Vicinity Centres is focusing on expanding its presence into factory outlets and has revamped its DFO Homebush site. Photo: Fiona MorrisInvestors will have snapped up more than $2 billion in retail properties before the end of the 2016 financial year and the changing landlords are sparking a round of leasing musical chairs in capital cities.

The assets are popular as they generate large returns not just from tenants’ sales but also car-parking fees, food-court sales and cinema revenue. These different revenue streams also help to boost profits when the retailers are facing lower sales due to the unseasonably warm autumn across the country.

Retail experts have said they are are expecting the apparel stores will be forced into an early round of deep discounting in the next few weeks as they try to shift unsold jumpers, coats and boots to make way for spring fashion.

Asset sales range from inner-city sites to suburban-based centres, including the recent sale by Vicinity Centres of $924.6 million of malls in the past few months as part of its strategy to focus on core and development assets.

On Thursday, Vicinity announced it planned to sell a smaller tranche of assets in the coming weeks, consistent with its forecasts for $1.01 billion of disposals.

That includes an in-principle agreement to sell a 25 per cent stake in the Myer Centre Brisbane and a 50 per cent interest in Mornington Central, both to unlisted property fund manager ISPT for $224.6 million.

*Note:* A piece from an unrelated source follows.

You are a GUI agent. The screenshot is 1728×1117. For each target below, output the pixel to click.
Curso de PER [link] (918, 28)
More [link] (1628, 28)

ISPT holds the other 50 per cent stake in Myer Brisbane.

Vicinity chief executive Angus McNaughton said: “With a range of portfolio-enhancing opportunities available to us through investment in our development pipeline and selective acquisitions, including continued expansion in the Outlet Centre space, we are extending the size of our asset divestment program.”

The site at 345 George Street, Sydney is also set for an upgrade by owner ISPT, while Charter Hall’s 333 George Street  is nearing completion, with National Australia Bank and HSBC securing the ground-level retailing.

Leif Olson, head of retail brokerage and leasing Australia at CBRE, said demand was strong for retail space in the cities as retailers competed for space from new food entrants, international brands, banks and tech giants Microsoft and Apple.

“These changes in owners will spark some tenancy remixing, which will be great for consumers and give CBD retail a boost across the country,” Mr Olson said.

“There is now a focus on George Street in Sydney now that Pitt Street Mall has been completed with the new entrants.”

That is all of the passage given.